» THE TASK: Each line of the data below between the one containing "Toggle wishlist heart on white dial watch" and the one containing "Task: Click the paper title heading text", both included, is to be repeated exactly. Please omit pictures.
##### GIVEN ENTRIES
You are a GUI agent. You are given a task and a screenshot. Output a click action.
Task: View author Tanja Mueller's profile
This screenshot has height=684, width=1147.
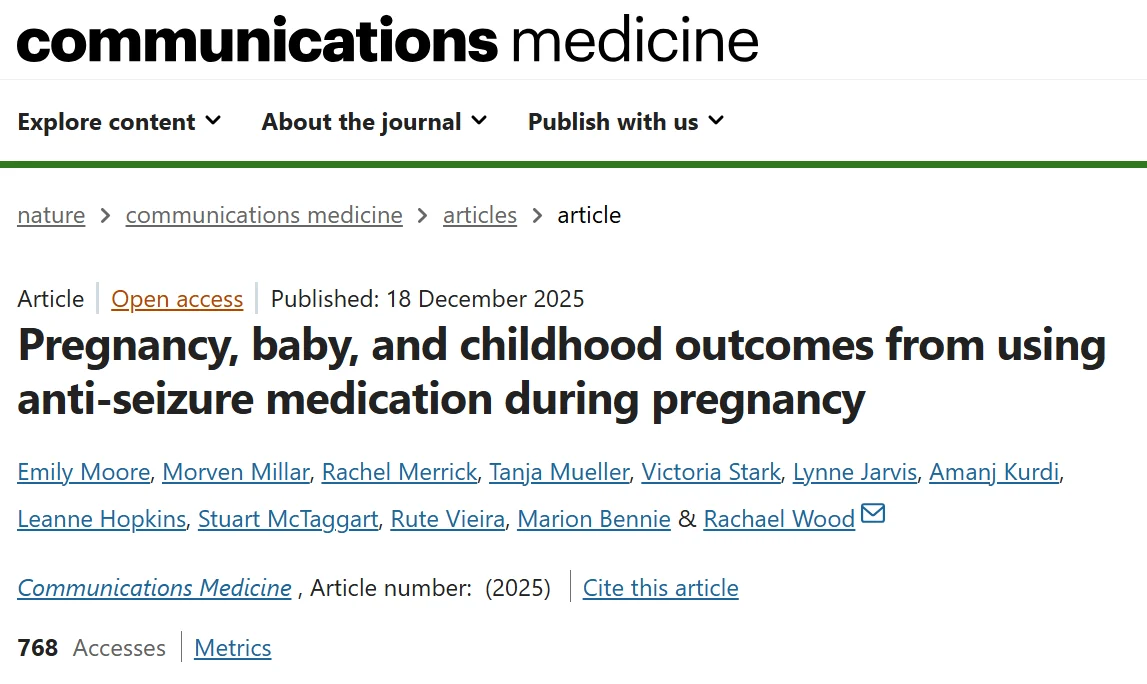click(x=559, y=472)
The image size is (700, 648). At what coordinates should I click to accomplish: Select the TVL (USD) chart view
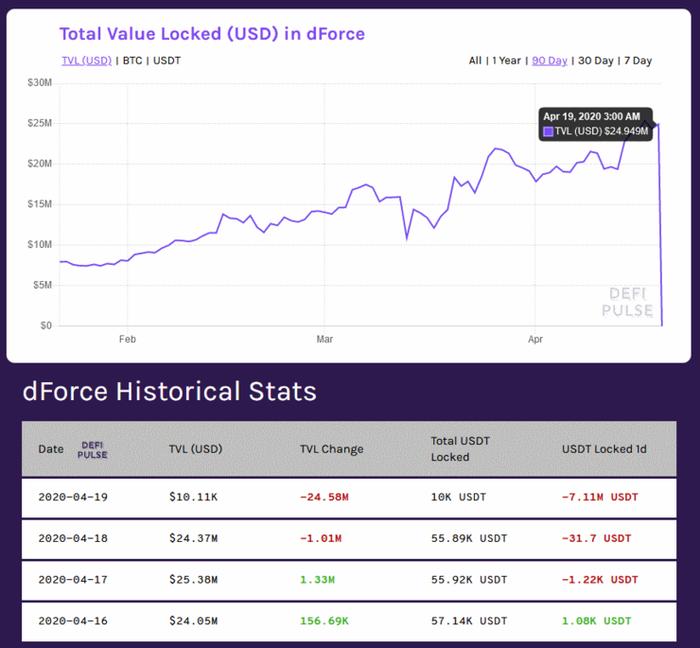tap(87, 60)
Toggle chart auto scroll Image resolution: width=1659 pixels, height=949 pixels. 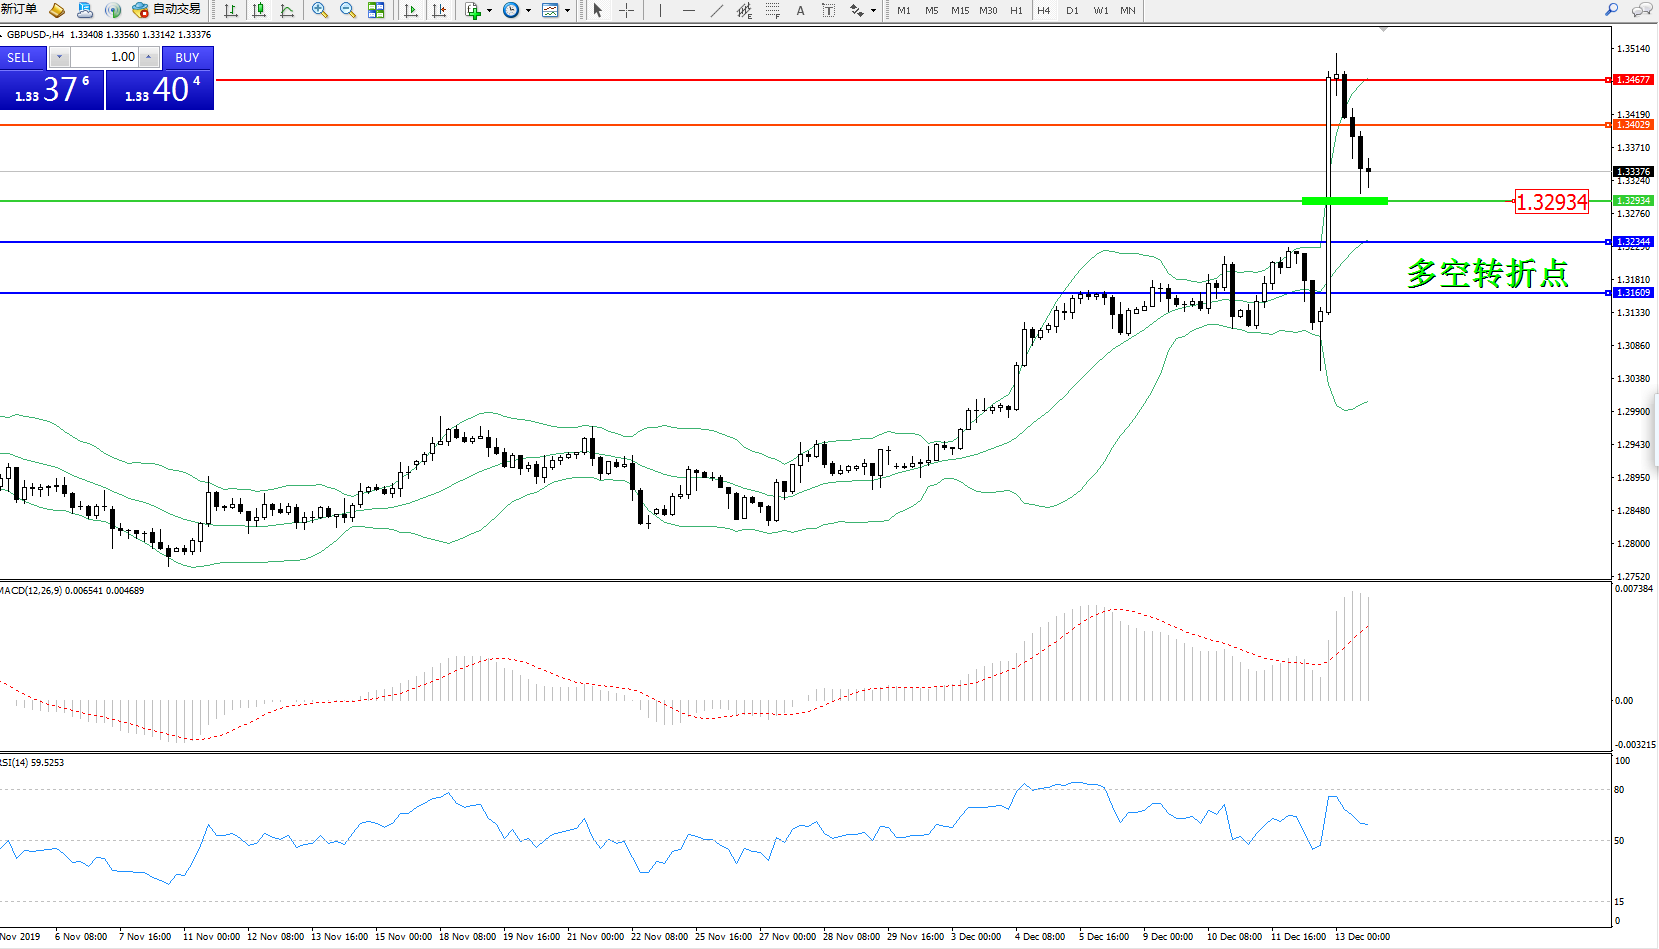410,10
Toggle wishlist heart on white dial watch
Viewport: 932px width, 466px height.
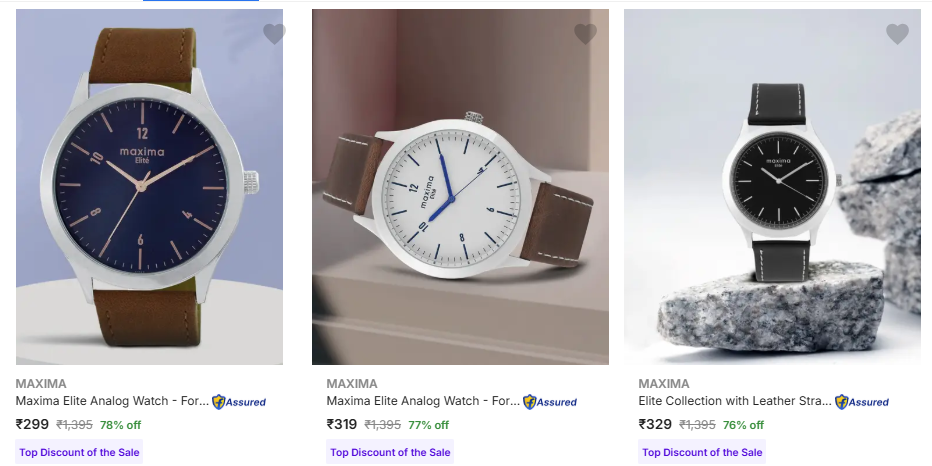click(x=585, y=34)
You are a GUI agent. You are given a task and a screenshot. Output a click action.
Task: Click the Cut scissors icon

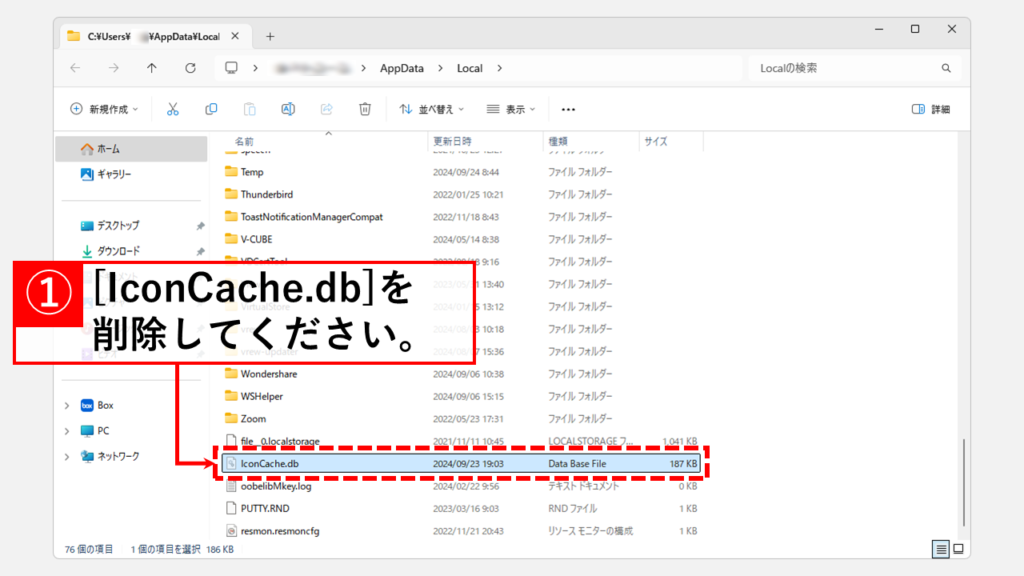[172, 109]
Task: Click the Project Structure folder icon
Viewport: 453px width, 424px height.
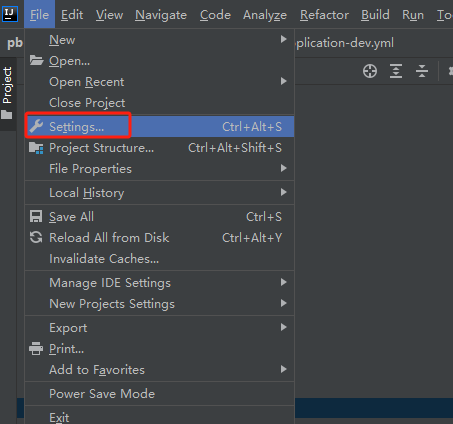Action: click(36, 148)
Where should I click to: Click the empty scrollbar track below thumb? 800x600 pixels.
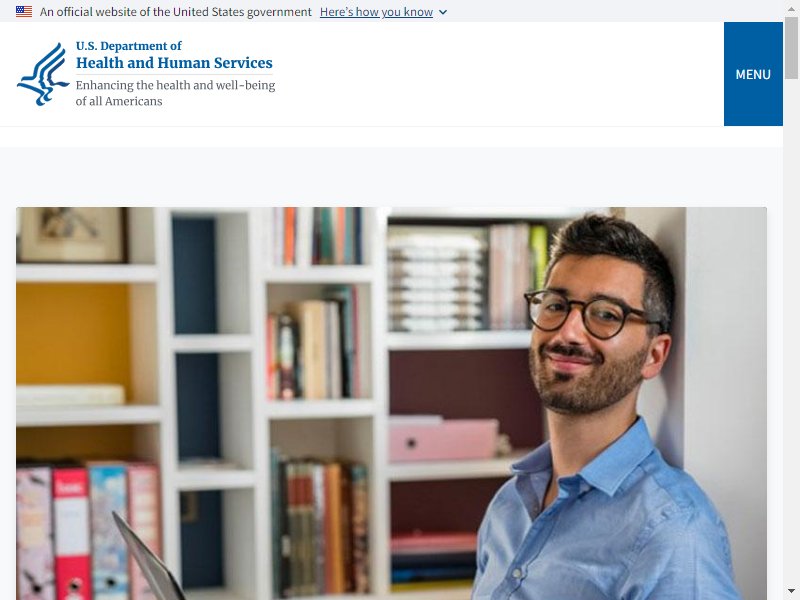pos(791,332)
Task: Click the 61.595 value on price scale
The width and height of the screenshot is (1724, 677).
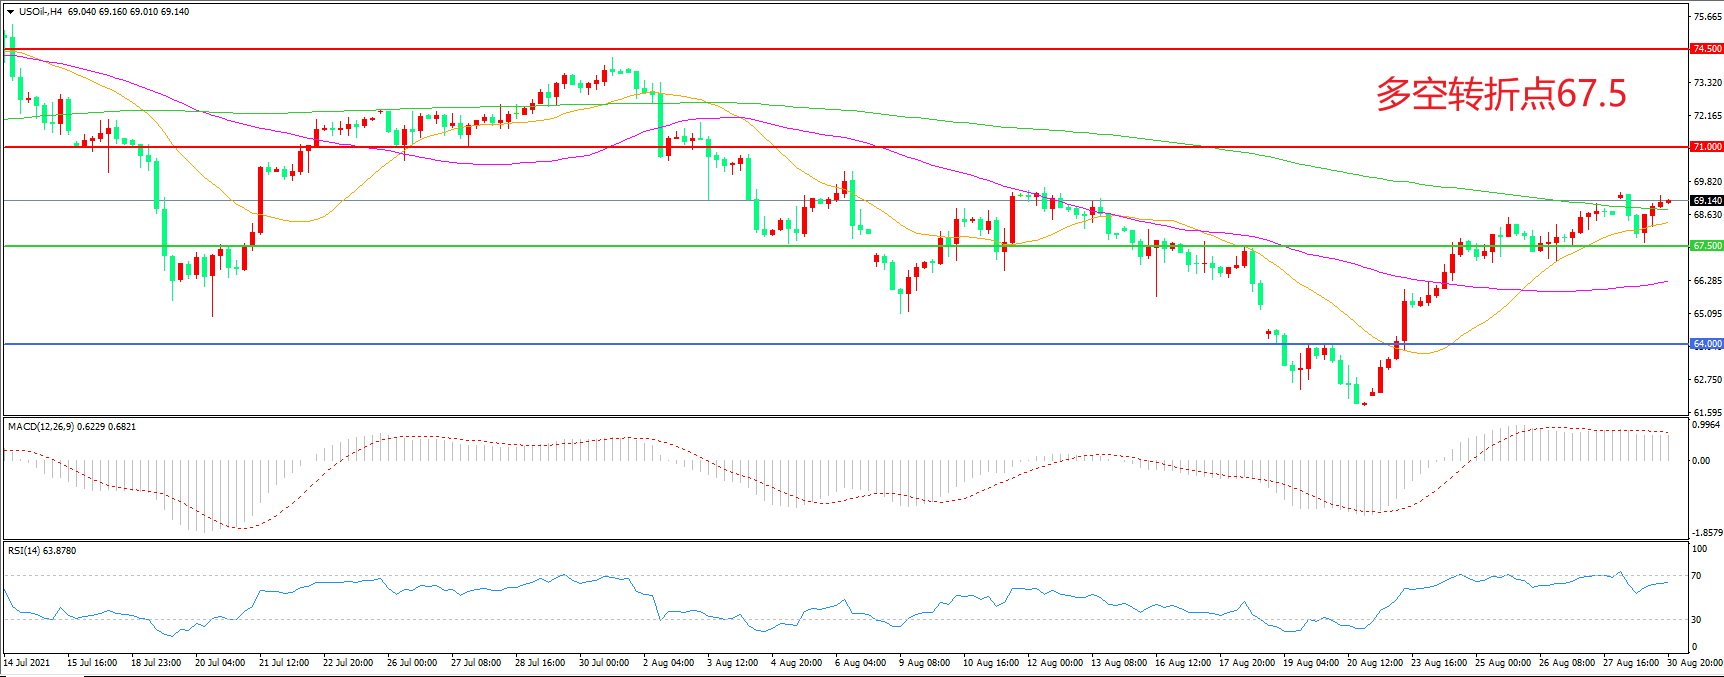Action: pos(1706,412)
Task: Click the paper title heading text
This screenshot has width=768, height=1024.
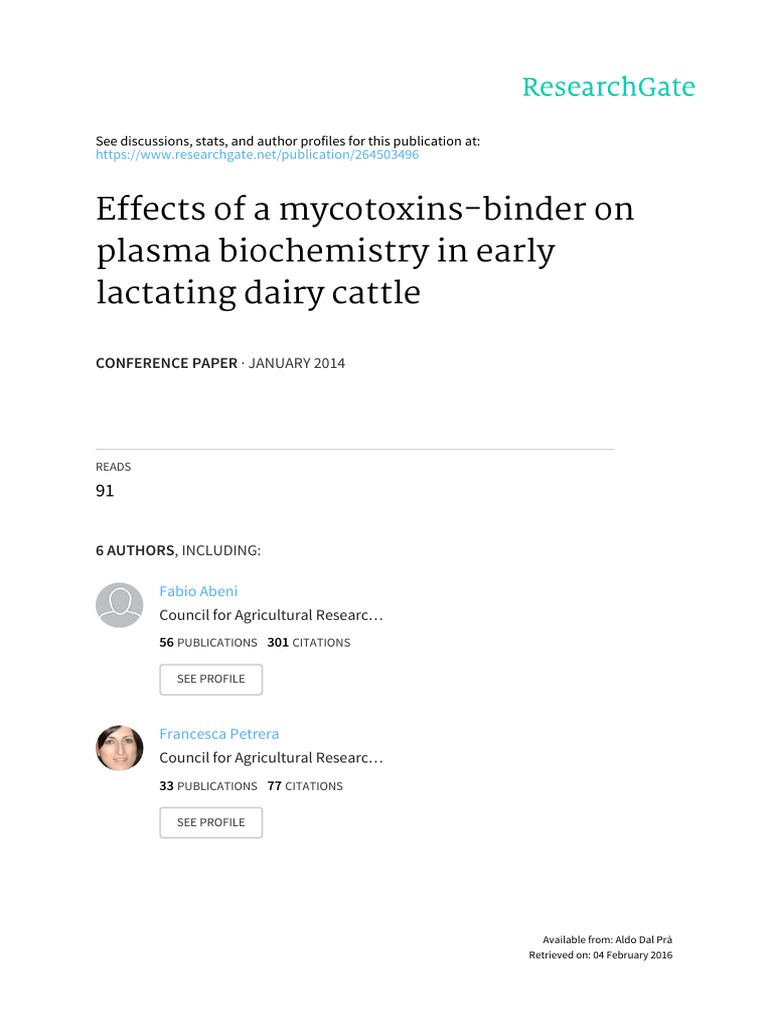Action: click(364, 252)
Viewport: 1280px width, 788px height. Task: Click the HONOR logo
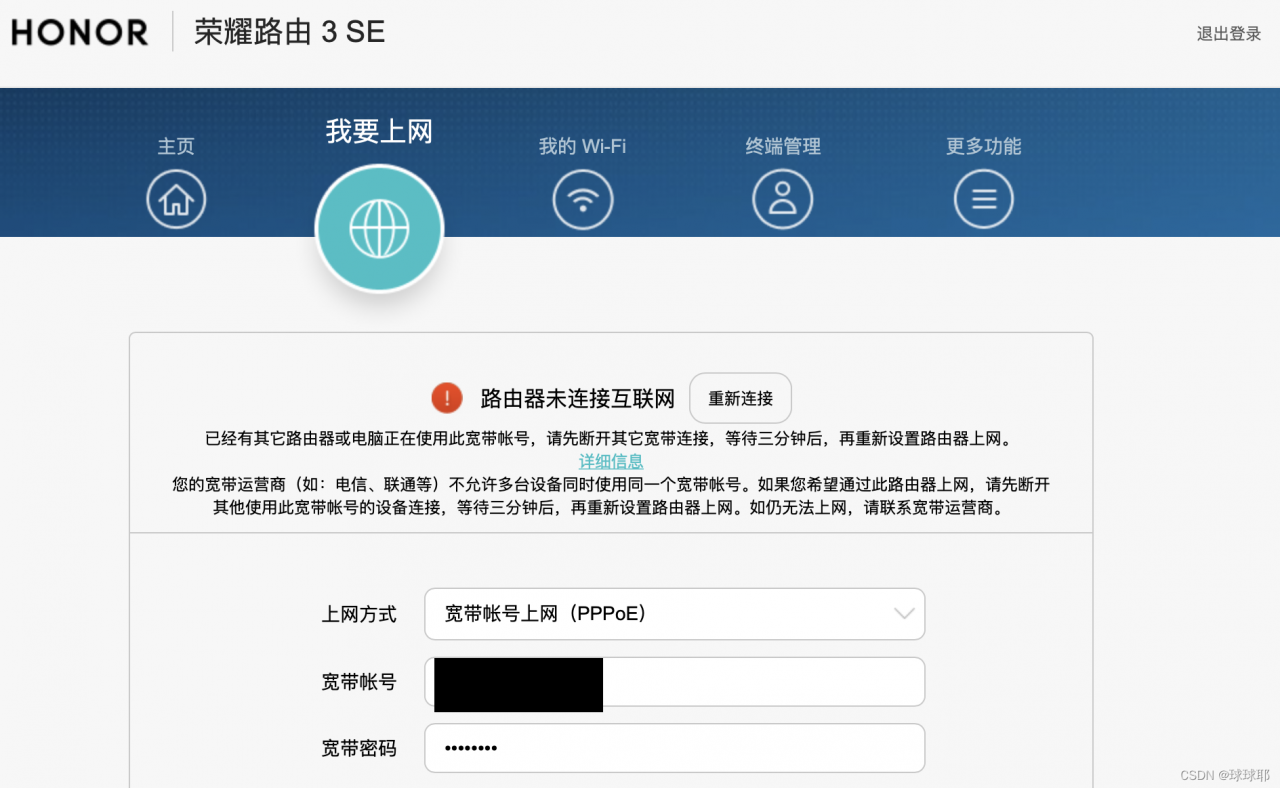[x=79, y=32]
##########
» COMPLETED TASK:
Toggle wishlist heart on white dial watch
Viewport: 932px width, 466px height.
click(x=585, y=34)
You are a GUI agent. You are given a task and a screenshot. Output a click action.
Task: Click the Cut scissors icon

[172, 109]
Task: Click the Project Structure folder icon
Viewport: 453px width, 424px height.
Action: click(36, 148)
Where should I click to: Click the empty scrollbar track below thumb? 800x600 pixels.
pos(791,332)
Task: Click the 61.595 value on price scale
The width and height of the screenshot is (1724, 677).
Action: pos(1706,412)
Task: Click the paper title heading text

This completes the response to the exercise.